◆ TEXT EXTRACT:

1 files changed, 143 insertions, 0 deletions
diff --git a/KOR.addrlink/vignettes/Example.Rnw b/KOR.addrlink/vignettes/Example.Rnw
new file mode 100644
index 0000000..aef9c2e
--- /dev/null
+++ b/KOR.addrlink/vignettes/Example.Rnw
@@ -0,0 +1,143 @@
+\documentclass{article}
+%\VignetteIndexEntry{Example}
+\usepackage[utf8]{inputenc}
+\begin{document}
+\SweaveOpts{concordance=TRUE}
+\title{Using KOR.addrlink}
+\author{Daniel Sch\"urmann}
+\date{February 29, 2024}
+\maketitle
+
+\section{Introduction}
+
+Consider a data set with semi-structured address data, e.g. street and house number as a concatenated string, 
+wrongly spelled street names or non-existing house numbers. This data set (referred to as df\_match) should be 
+mapped to a complete list of valid addresses within the given municipality. The latter data set is 
+called df\_ref and may include further information like coordinates of addresses or district information.
+KOR.addrlink tries to solve this problem specifically for German municipalities as the package is specialized 
+on German address schemes.

◆ COLLECTED MATERIAL:
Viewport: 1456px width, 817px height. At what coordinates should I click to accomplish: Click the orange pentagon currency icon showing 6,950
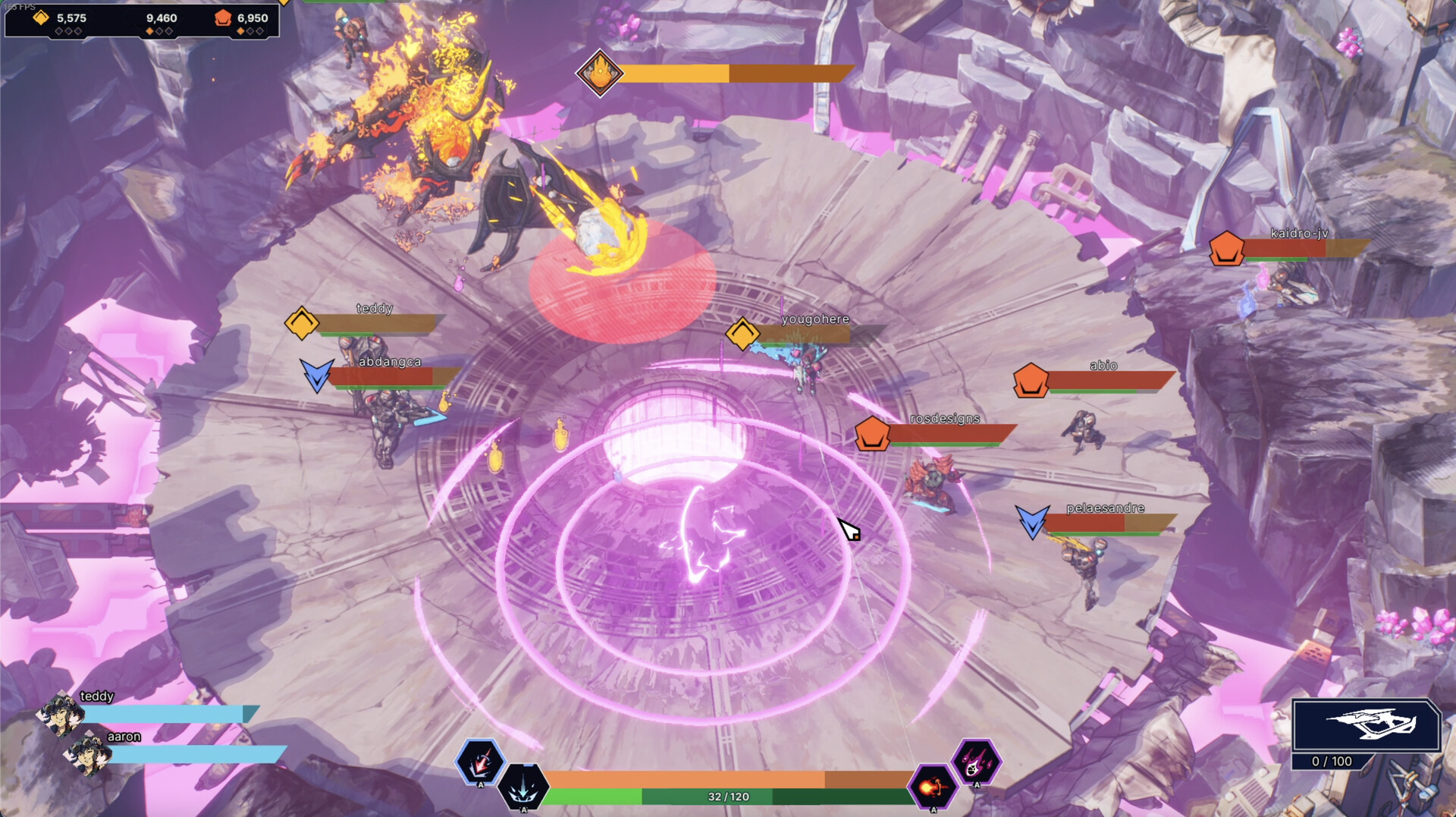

◆ CHALLENGES:
(1) Translate this sentence from the KOR.addrlink vignette into German: "Consider a data set with semi-structured address data, e.g. street and house number as a concatenated string, wrongly spelled street names or non-existing house numbers."
(2) According to the KOR.addrlink vignette, why does the package address the matching problem specifically for German municipalities?
The listing above comes from a different source than the text.

◆ THE SOLUTIONS:
(1) Man betrachte einen Datensatz mit halbstrukturierten Adressdaten, z. B. Straße und Hausnummer als zusammengefügte Zeichenkette, falsch geschriebene Straßennamen oder nicht existierende Hausnummern.

(2) The package is specialized on German address schemes, so it tries to solve the problem of mapping address data to valid addresses for German municipalities in particular.